Figure 1 shows the structure of the VANET’s architecture. Due to the fact that the VANET network provides high-speed wireless connections and exchange of confidential information in real time, such a network can be susceptible to various attacks. The papers [8,9,10] analyze the VANET’s main vulnerabilities and attacks on it. Among them, the following types of attacks can be distinguished: attacks on availability, attacks on confidentiality, attacks on authentication, attacks on data integrity, and attacks on non-repudiation.

The authentication protocols can be used to reduce the effectiveness of many attacks on the VANET [11,12]. The application of authentication procedures between OBUs and RSUs allows increasing the efficiency of the VANET and will not allow unauthorized content to be imposed.

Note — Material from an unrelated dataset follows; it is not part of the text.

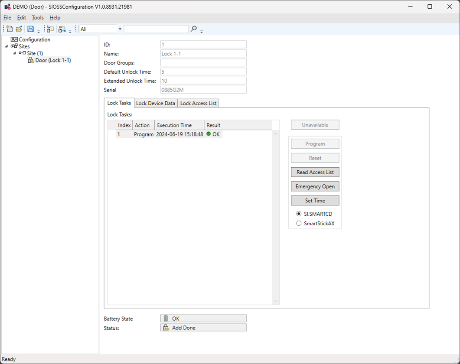The width and height of the screenshot is (460, 364).
Task: Save configuration using the floppy disk icon
Action: 31,29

The requirements for the VANET authentication protocols are the following.

Firstly, authentication methods must have high cryptographic strength without the use of encryption methods. This requirement can eliminate the need for the delivery of private and public keys for telecommunication modules (OBU) and base stations (RSU) to implement authentication.

Secondly, during the authentication process, RSUs should not obtain information about the vehicle and the driver. Failure to comply with this requirement will allow the RSU to calculate the route of any vehicle, which entails a violation of the confidentiality and anonymity of the vehicle’s owners.

Thirdly, the authentication protocol must contain a rule that would allow the protocol parameters to be adapted depending on the vehicle traffic intensity. To increase road capacity in high-traffic conditions, RSU devices need to reduce the time required for vehicle identification. This goal can be achieved by changing the protocol’s cryptographic strength.

Fourthly, the protocol should provide the possibility to deliver services to vehicle’s owners through the access to the vehicle registration sites (VRS) that are part of the VANET structure. A service delivery request must be generated in order to receive services. However, the vehicle ID and the required services cannot be transmitted over an open channel due to the threat of message interception or modification. Therefore, the OBU-VRS authentication protocol must use an algorithm that allows the VRS to obtain the vehicle’s public key without encryption. Then, based on the calculated public key, the VRS verifies its credentials and provides the required service.

Our contribution is as follows.

• Taking into account the above requirements for authentication in the VANET, an adaptive authentication protocol was developed, built on zero-knowledge proof. This protocol provides a high degree of anonymity when performing OBU-RSU authentication, RSU-OBU authentication, and OBU-OBU authentication without using encryption methods. In this case, the trusted authorities will not be able to track the vehicle route using the data received by RSUs or OBUs during the authentication process. At the same time, this protocol requires minimal time spent on vehicle authentication. This is achievable by a reduction in the number of execution stages compared to previously known challenge–response protocols.
• A scheme that allows adapting the protocol’s parameters depending on the vehicle traffic intensity. When there is little traffic on the road, the OBU selects a high confidentiality level (level 3). As the traffic congestion increases, the user can lower the confidentiality level (to the level 2). A decrease in this level will reduce the time required for vehicle authentication. A further decrease in confidentiality to the first level ensures minimal time spent on vehicle authentication. It allows RSUs to operate efficiently under high-traffic conditions.
• A protocol for verifying the authority of the vehicle’s owner for requested services. As a result of this protocol implementation, the VRS calculates the public key of the vehicle without using encryption and provides necessary services.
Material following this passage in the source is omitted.